08.13.20On Writing: A Balanced Healthy Diet
Just sat in on a few minutes on our own Emily Badillo and Jen Rugani training teachers to use our new reading curriculum.
They were discussing the three types of prompts we use and how and why we balance them, and shared this slide with examples from our unit on Brown Girl Dreaming.
The first prompt is formative. As the word “might” implies, you don’t have to know what you think before you start writing. There are, as Jen put it, “multiple entry points” to the question and the point is to lower the stakes, to let writing be a vehicle by which students learn to think.
The second prompt is summative. It does ask students to have an opinion and to explain and defend it with evidence.

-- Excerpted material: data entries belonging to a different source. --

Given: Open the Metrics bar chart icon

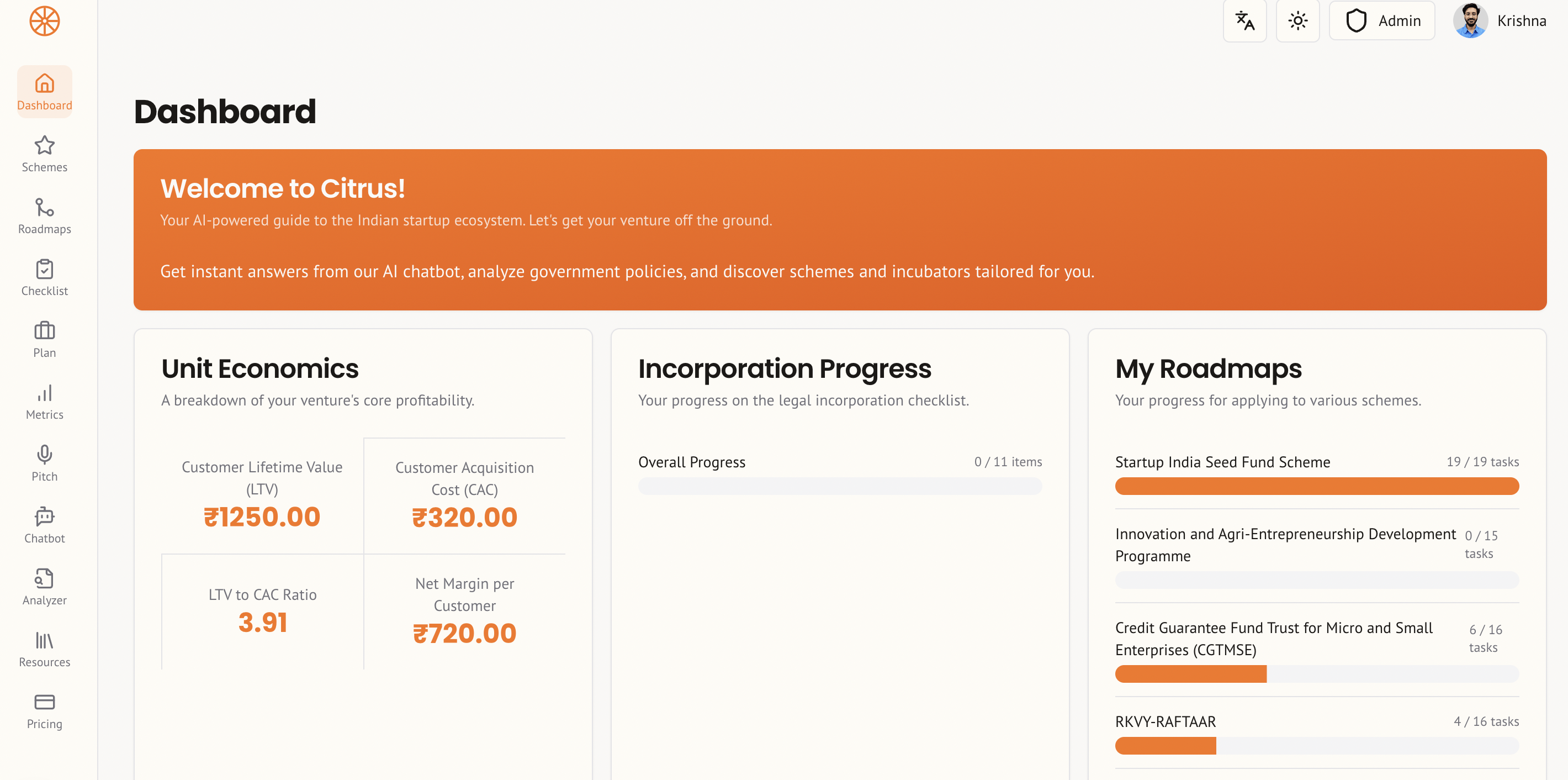Looking at the screenshot, I should (x=44, y=393).
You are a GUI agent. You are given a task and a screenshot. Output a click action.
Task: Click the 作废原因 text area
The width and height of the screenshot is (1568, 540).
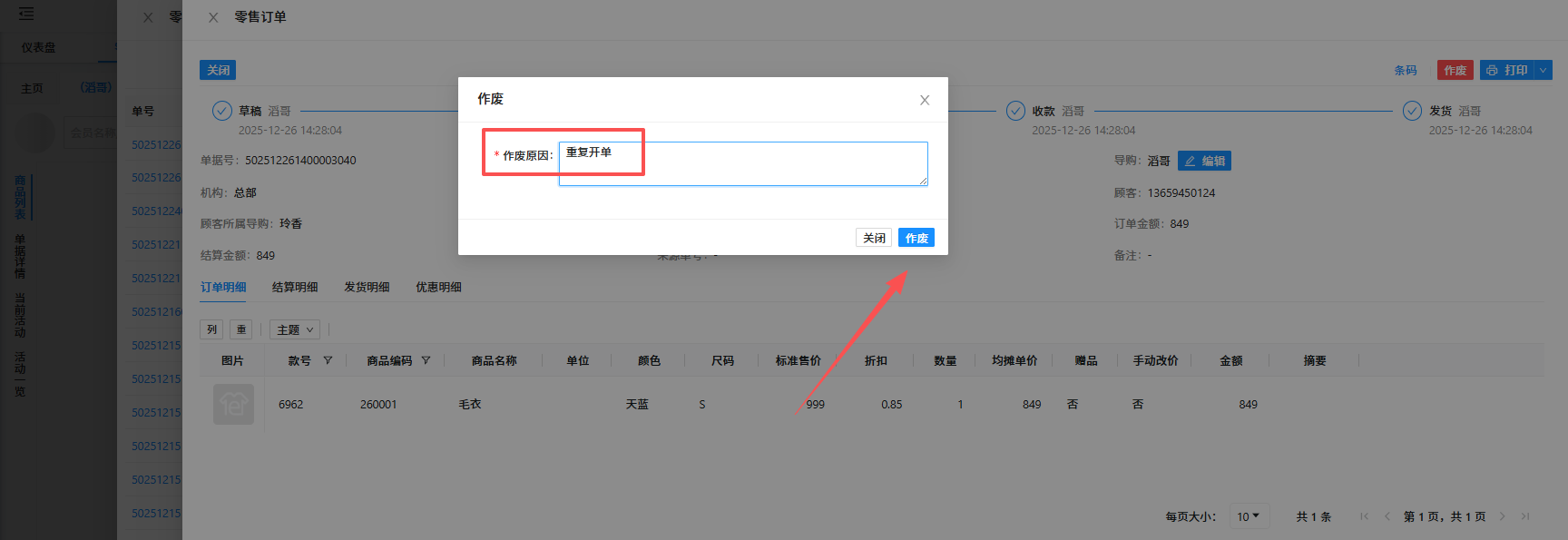pos(742,163)
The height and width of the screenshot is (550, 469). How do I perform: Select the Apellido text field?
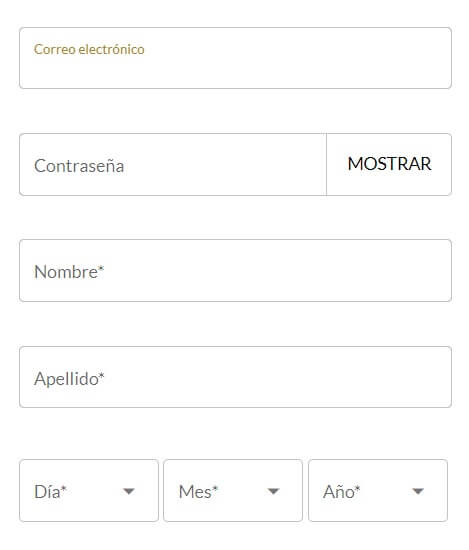[235, 377]
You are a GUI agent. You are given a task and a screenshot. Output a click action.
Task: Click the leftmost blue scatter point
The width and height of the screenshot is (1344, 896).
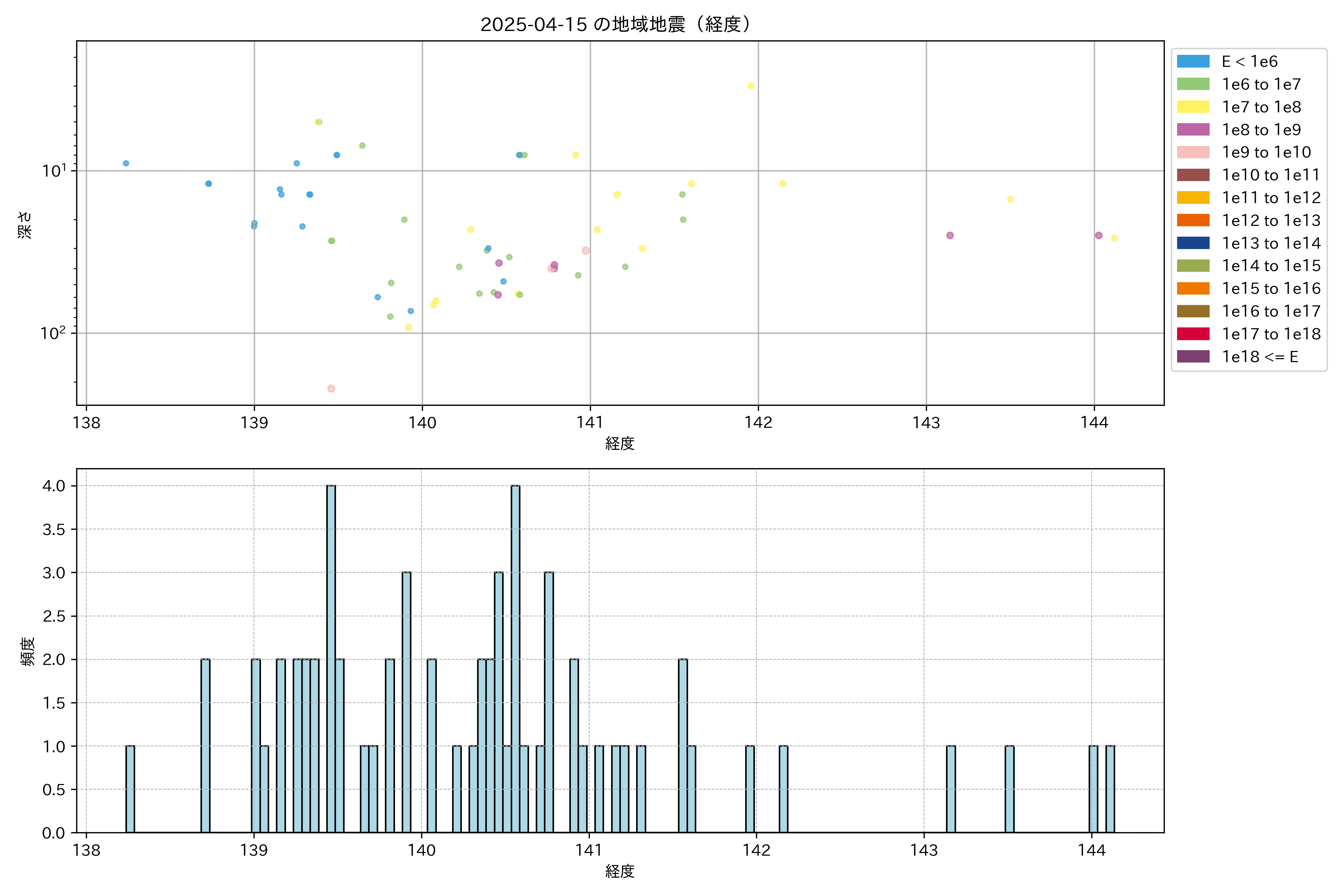(126, 164)
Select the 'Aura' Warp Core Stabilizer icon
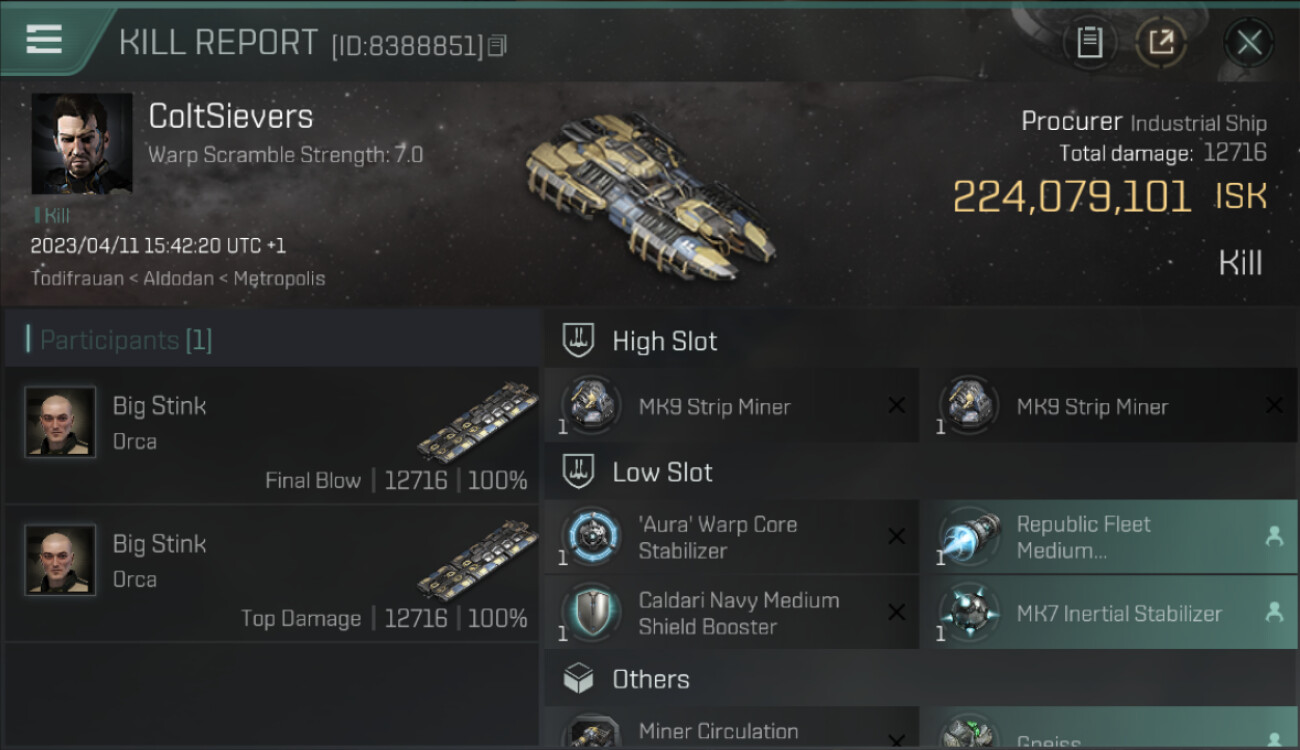This screenshot has width=1300, height=750. coord(591,536)
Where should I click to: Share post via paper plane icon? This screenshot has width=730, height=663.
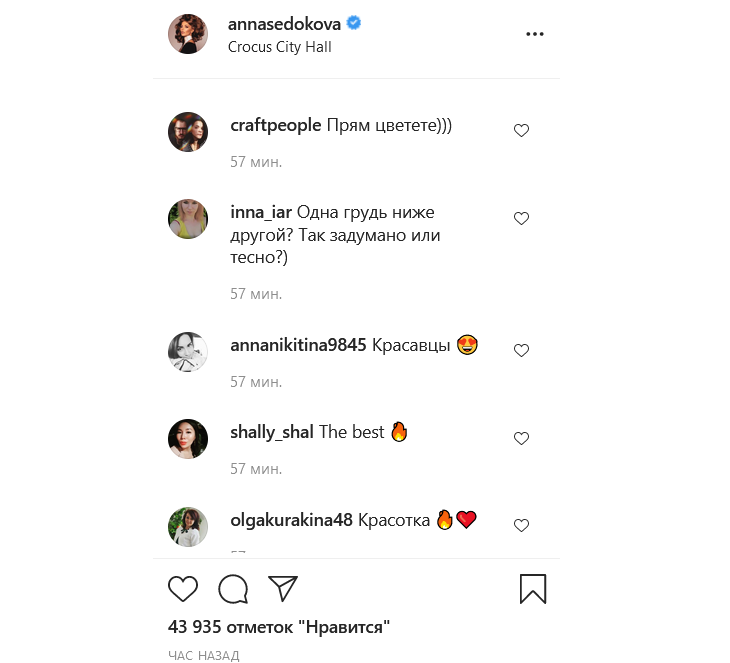pyautogui.click(x=283, y=588)
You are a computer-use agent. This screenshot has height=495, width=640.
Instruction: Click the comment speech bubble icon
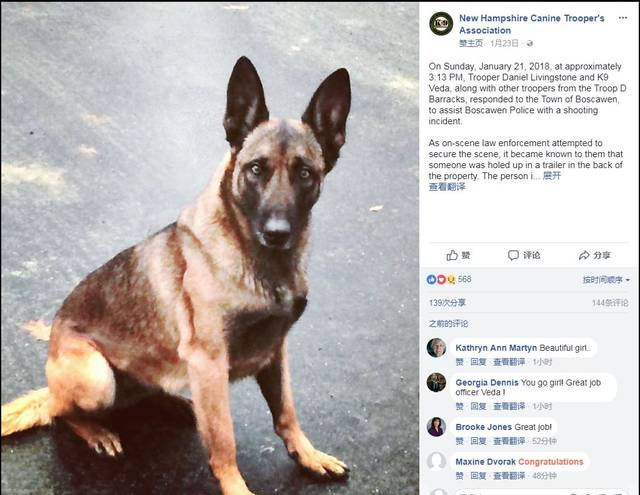pyautogui.click(x=513, y=255)
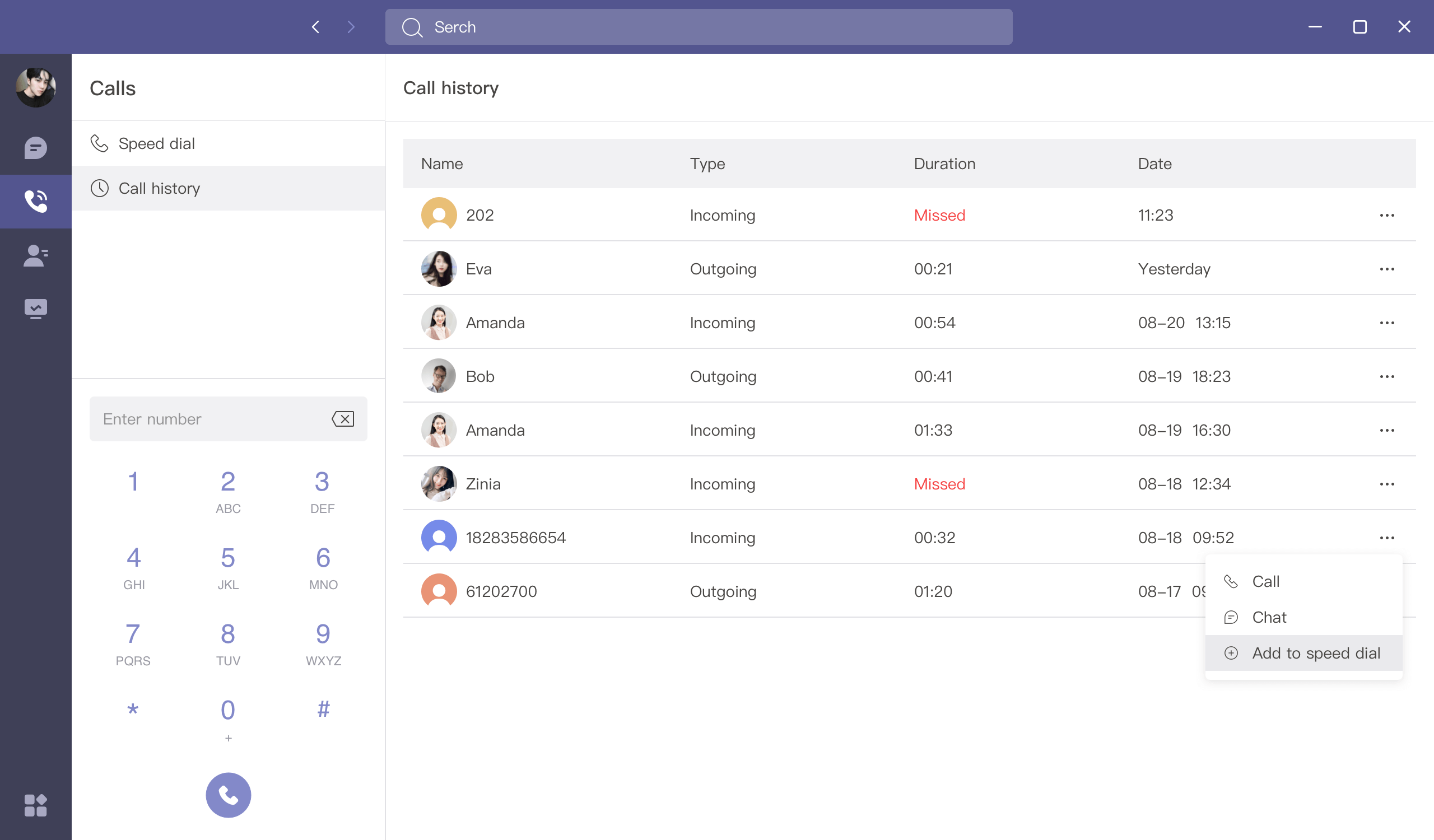Open the Chat section in sidebar
The height and width of the screenshot is (840, 1434).
(35, 148)
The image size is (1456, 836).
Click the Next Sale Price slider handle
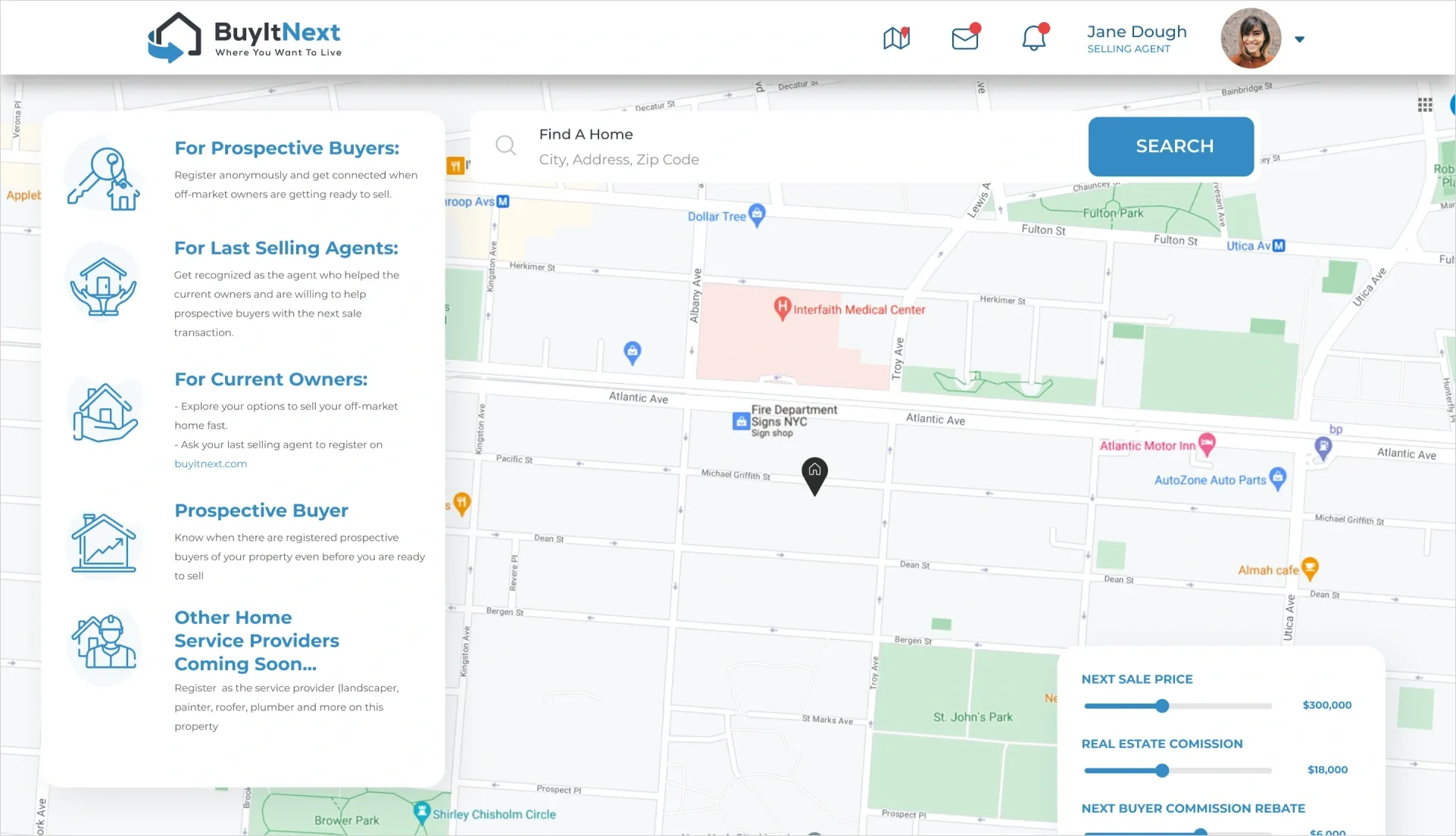1162,706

The third prompt is developmental. It’s designed to give students practice developing syntactic tools that will help them answer the above kinds of prompts better–in this case the goal is to build students’ ability to use subordination more fluidly, but more broadly, the goal is to both capture and develop their thinking more because their writing is capable of more.
The point is that students need a balance of these. You end up writing a brilliant expression of your strongly held or insightful opinion in a summative prompt because you’ve wrestled at low stakes with lots of ideas in developmental prompts and because you’ve had lots of deliberate practice refining ideas in syntactic forms that expand your range.
Simple but critical. Not all writing is the same. Students need a healthy diet of all three.